Wherever the blood came from, this whole situation sounds abusive. That’s an unacceptable level of violence (any level of violence/being rough is unacceptable when it’s not something you’ve discussed and are both happy with)
You say you felt faint and that the blood was on your top? I wonder if he had his hands on your throat and it may have caused a nose bleed?
He sounds dangerous and I think you should think about how you can leave him.

picklemewalnuts · 25/04/2021 08:53

Do you think you need medical attention, Fate? It's unclear from your post where the blood is from. Unexpected blood from anywhere does need a trip to A&E.

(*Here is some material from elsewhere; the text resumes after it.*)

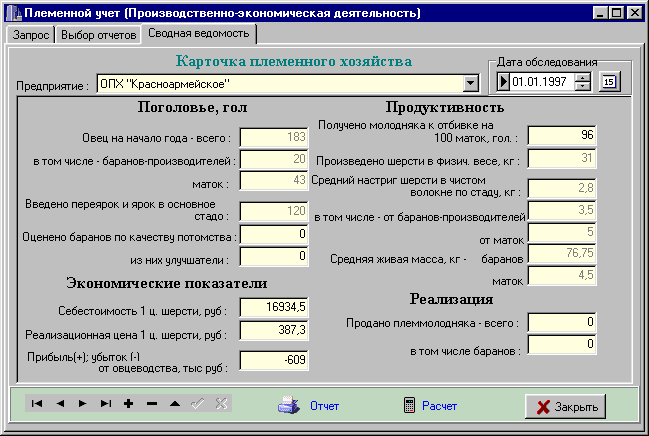Open calendar picker next to survey date
Image resolution: width=649 pixels, height=436 pixels.
[x=608, y=81]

Redjumper1 · 25/04/2021 08:54

I can't even imagine a situation where you would end up bleeding. That's so rough and I would consider it assault. I'm sorry OP

withpeaceandlove · 25/04/2021 08:54

I hope you're okay OP. This is completely unacceptable, disgusting behaviour. Do you have any real life support? Someone to watch the kids whilst you go to GP/A&E? Is there any family you can stay with so as you don't have to be in the same house as this violent man? I'm so sorry this happened to youThanks

Kittykat93 · 25/04/2021 08:58

Wait is this the same op as the partner who was screaming at their newborn baby??

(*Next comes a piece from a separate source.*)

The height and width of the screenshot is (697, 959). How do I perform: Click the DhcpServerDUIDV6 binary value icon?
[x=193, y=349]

Tomyoneandonly · 25/04/2021 09:04

Hope you are OK today op! I think you should go and get checked out by your gp ASAP. I had a similar experience and soon after found out there was a little cut inside that gave me an infection. Its important you do that even if your bleeding has stopped. Unsure whether anyone can say it's assault although imo it's so close to it. Only you know how you feel and we are all here for you. Please take care op.

Boho7 · 25/04/2021 09:05

I hope your ok OP 💐 x

tara66 · 25/04/2021 09:06

Kitty - yes it is.

moofolk · 25/04/2021 09:06

This sounds awful.

It feels like you need to get him out of the house, and get some support if you can.

Is there anyone who can come and stay with you? Thanks

Wishingandwishing · 25/04/2021 09:09

I hope you are OK OP, this sounds like an awful experience

Quartz2208 · 25/04/2021 09:10

The first thing is you say nothing as bad - which means things have happened before.

There is rough and ther eis making you feel faint (choking?) and covered in blood which is a serious assault ow on earth can you feel safe?

Crystal90567 · 25/04/2021 09:12

Blood from your private parts or elsewhere. Covered in blood?
With his hands? Or were you cut?

Fate32 · 25/04/2021 09:13

Thanks for everyone’s replies, I am ok, still shocked. Blood was from vagina and anus and he was using his fingers/hand, I am very sore this morning (I think I have some tears) We have talked last night and he is shocked and sorry about what happened, he said he thought I was enjoying it (he thought blood was from me being turned on - no lights on and it was dark). He didn’t realise about the blood until I came downstairs and told him. I need to think about what I do next.